Поздноцветущая вишня
Яэ-дзакура (яп. 八重桜) — поздноцветущая вишня с множеством лепестков
Утро расползается влажным туманом от озера.
Все разъезжаются одновременно — паланкины для знати, повозки для менее родовитых, рикши для тех, кто победнее.
Выстроились как колонна муравьев, несущих крошки после пира.
У главных ворот стоит сам Ямада. Толстый, довольный, прощается с каждым гостем персонально.
Рядом охранница Омацу — крупная женщина с широкими плечами и руками. Сегодня ее задача обыскивать всех отъезжающих женщин.
Проверяет рукава кимоно, залезает в пазухи, шарит в высоких прическах.
Ямада не дурак — знает, что в таком собрании воровство неизбежно.
Иду. Медленно. Ваза между ног, настоящий "Утренний иней", не копия. Холодная керамика трет внутреннюю сторону бедер.
Когда там была копия — легче было.

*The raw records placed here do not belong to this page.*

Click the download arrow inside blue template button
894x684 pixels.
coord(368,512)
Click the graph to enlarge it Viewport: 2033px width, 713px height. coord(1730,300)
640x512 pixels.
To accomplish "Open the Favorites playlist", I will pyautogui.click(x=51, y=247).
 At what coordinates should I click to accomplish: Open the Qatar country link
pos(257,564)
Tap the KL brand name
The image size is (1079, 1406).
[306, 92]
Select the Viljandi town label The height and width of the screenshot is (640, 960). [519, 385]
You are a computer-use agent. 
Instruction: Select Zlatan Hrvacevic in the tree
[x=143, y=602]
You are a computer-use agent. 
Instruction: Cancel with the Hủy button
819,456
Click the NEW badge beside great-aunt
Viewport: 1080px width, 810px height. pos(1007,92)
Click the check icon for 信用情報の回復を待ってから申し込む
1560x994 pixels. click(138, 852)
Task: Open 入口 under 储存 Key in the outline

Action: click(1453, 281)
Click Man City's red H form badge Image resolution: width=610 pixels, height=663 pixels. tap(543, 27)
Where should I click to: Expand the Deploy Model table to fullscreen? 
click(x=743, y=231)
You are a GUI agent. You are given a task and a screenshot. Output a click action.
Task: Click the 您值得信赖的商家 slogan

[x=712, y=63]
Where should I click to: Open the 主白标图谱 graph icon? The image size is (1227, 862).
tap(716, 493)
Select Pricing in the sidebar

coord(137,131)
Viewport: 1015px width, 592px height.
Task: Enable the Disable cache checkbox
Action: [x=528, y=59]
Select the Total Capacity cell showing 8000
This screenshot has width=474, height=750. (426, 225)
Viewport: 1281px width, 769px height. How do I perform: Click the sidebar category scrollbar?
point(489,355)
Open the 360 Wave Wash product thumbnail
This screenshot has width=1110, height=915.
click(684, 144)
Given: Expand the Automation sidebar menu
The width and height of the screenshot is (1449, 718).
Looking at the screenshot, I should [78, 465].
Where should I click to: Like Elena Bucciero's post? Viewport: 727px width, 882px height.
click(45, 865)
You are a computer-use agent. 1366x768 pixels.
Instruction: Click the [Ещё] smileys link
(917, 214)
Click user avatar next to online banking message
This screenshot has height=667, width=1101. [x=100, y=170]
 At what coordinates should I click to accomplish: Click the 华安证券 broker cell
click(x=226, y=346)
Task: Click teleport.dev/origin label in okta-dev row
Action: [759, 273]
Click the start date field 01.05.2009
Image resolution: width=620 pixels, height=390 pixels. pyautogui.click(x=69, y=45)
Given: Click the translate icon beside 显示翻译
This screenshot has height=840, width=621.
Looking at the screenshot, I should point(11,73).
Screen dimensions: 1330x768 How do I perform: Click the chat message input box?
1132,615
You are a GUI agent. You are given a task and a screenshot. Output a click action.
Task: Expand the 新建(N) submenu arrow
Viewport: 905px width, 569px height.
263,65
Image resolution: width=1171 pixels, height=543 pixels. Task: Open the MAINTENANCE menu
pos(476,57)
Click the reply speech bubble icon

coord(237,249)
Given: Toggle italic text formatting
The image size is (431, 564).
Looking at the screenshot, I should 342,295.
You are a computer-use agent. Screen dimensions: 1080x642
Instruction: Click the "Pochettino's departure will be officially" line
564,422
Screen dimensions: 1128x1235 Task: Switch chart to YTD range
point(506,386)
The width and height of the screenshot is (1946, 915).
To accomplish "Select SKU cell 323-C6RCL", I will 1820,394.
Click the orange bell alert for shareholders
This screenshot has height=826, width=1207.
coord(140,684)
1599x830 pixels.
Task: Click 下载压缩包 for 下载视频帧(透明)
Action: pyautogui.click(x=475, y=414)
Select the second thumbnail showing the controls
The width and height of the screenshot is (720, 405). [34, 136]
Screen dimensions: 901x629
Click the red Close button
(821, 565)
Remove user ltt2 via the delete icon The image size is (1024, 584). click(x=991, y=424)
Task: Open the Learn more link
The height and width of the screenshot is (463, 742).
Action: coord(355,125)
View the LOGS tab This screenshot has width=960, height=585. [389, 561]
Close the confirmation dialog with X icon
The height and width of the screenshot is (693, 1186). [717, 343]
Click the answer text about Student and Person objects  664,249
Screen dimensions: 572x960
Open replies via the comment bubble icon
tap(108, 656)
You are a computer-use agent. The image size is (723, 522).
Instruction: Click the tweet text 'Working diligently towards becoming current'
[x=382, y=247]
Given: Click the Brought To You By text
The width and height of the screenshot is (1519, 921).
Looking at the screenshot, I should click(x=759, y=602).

Сегодня настоящая — тяжелее. Или от страха кажется? Каждый шаг считаю.
И проклятия Рэну тоже считаю.
Сто двадцать три — за то, что придумал.
Сто двадцать четыре — за то, что убедил.
Сто двадцать пять — за то, что все получилось.
Числа помогают. В детстве, когда госпожа Мурасаки била за разбитую чашку, я тоже считала. Это делало боль не моей.
В голове мелькает: кем была, кем стала?
Шлюхой была — честно. Тело за деньги, все понятно.
Обманщицей стала — играю мертвую. Это хуже?
А теперь воровка. Краду чужие святыни. Это еще хуже? Или лучше — потому что для кого-то, не для себя?
Сделаю ли ещё что-то хуже этого?
Вспомнилось вдруг — как тащила настоящую Нану к колодцу.
Мертвое тело, как мешок с рисом, только тяжелее.
Нет. Не думать. Сейчас не время.
Держу зонтик на плече, солнце бьет в глаза, хоть еще раннее.
Смотрю на очередь. Охранница лапает "Пьяную луну". Та хихикает: "Ой, щекотно! Ниже можно, выше можно, но там я визжу!"
Рэн в стороне. Его уже проверили или будут?
Представляю внезапно — заставили раздеться. Снять хакама, кимоно. Он сложит все вещи аккуратно на скамью.
Встанет голый. Длинные ноги — конечно длинные, соразмерные росту. Узкие бедра. Плоский живот. То, что между ног...О нет! О чем думаю?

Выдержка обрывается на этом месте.